Les résultats indiquent que les répondants utilisent principalement la TAP pour la dépression, l’anxiété, le trouble de stress post-traumatique (TSPT) et la douleur chronique. La plupart des médecins exercent en cabinet privé, en cliniques ambulatoires privées ou en cabinets partagés (82 %), une minorité exerçant en hôpital (18 %). Les approches les plus fréquemment rapportées pour la TAP sont orientées vers le corps (61 %), psychodynamiques (59 %) et éclectiques (54 %). Les répondants administrent la TAP en utilisant la psilocybine (85 %), la MDMA (71 %) et le LSD (65,9 %). Le choix de la première substance est lié au diagnostic, les médecins préférant la psilocybine pour la dépression (54 %) et les troubles liés à l’usage de substances (46 %), et la MDMA pour le TSPT (86 %) et les troubles anxieux (54 %). Un total de 90 % déclarent toujours diffuser de la musique pendant les sessions psychédéliques. La perte d’orientation spatio-temporelle, la sensation de froid, l’anxiété et les nausées sont les effets indésirables les plus fréquents de la TAP. 95 % disposent de médicaments d’urgence, utilisés en moyenne lors de 2,4 % des sessions. Les défis incluent les contraintes légales, les attentes élevées des patients et les obstacles financiers. La thérapie de groupe est courante, 9 % déclarant ne proposer que des sessions de groupe, 42 % proposant des sessions individuelles et de groupe, et 47 % ne proposant que des sessions individuelles. Seuls 9 % déclarent ne jamais utiliser de co-thérapeutes.

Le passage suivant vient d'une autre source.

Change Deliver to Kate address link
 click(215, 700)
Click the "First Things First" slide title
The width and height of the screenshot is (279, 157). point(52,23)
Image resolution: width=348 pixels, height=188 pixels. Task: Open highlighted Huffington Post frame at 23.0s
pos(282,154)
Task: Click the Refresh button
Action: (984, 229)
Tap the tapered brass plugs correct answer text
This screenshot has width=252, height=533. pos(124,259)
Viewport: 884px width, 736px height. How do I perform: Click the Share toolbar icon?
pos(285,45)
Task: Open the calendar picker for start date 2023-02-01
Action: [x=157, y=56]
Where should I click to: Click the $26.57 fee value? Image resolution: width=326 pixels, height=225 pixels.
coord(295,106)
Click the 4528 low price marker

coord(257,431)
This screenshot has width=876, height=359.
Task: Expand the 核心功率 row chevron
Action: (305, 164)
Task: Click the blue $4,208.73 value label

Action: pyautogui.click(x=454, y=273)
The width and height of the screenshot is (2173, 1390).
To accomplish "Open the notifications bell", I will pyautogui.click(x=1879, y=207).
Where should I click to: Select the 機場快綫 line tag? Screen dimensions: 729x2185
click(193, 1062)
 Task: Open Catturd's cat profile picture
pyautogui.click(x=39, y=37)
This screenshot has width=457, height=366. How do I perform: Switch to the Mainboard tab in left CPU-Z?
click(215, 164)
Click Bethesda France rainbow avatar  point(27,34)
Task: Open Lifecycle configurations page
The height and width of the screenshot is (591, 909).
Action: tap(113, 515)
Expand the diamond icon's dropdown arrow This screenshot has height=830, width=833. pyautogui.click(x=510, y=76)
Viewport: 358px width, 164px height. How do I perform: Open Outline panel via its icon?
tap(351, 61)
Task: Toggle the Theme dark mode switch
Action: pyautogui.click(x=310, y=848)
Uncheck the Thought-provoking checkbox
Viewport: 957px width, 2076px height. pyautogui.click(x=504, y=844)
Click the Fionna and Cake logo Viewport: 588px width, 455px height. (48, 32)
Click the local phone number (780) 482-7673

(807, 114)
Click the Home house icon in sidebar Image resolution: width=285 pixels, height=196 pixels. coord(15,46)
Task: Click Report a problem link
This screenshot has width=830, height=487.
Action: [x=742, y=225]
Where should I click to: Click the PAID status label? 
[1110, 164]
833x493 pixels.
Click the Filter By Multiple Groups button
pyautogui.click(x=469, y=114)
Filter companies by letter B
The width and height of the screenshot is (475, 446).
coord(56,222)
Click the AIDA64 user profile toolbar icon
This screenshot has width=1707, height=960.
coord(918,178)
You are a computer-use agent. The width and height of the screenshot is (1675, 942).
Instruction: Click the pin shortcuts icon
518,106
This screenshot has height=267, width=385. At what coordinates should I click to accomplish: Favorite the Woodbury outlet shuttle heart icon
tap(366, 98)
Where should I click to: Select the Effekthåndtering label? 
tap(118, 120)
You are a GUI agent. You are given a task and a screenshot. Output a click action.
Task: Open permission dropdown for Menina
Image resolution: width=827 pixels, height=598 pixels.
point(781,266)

L’étude offre des aperçus précieux sur les méthodes et les expériences des médecins dispensant la TAP dans un contexte clinique légal, révélant la variété considérable des méthodes cliniques. Les différences culturelles et réglementaires peuvent limiter la généralisabilité.
L’étude vise à fournir un aperçu de la thérapie assistée par psychédéliques (TAP) telle qu’elle est actuellement dispensée en Suisse, dans le cadre réglementaire de l’Office fédéral de la santé publique (OFSP).
Le projet actuel utilise une enquête en ligne pour recueillir des informations détaillées sur la pratique actuelle de la TAP en Suisse. Il inclut les antécédents des praticiens, les caractéristiques des patients, les techniques et cadres thérapeutiques concrets, ainsi que les processus, opinions et défis jugés importants par les répondants. Les résultats de cette étude visent à offrir une perspective sur les réalités de la TAP en pratique clinique, fournissant des aperçus sur la manière dont ces thérapies pourraient potentiellement être mises en œuvre à plus grande échelle. Ces conclusions sont précieuses pour les cliniciens, les chercheurs et les décideurs politiques impliqués dans le développement des thérapies psychédéliques et des programmes de formation, tant en Suisse qu’à l’international.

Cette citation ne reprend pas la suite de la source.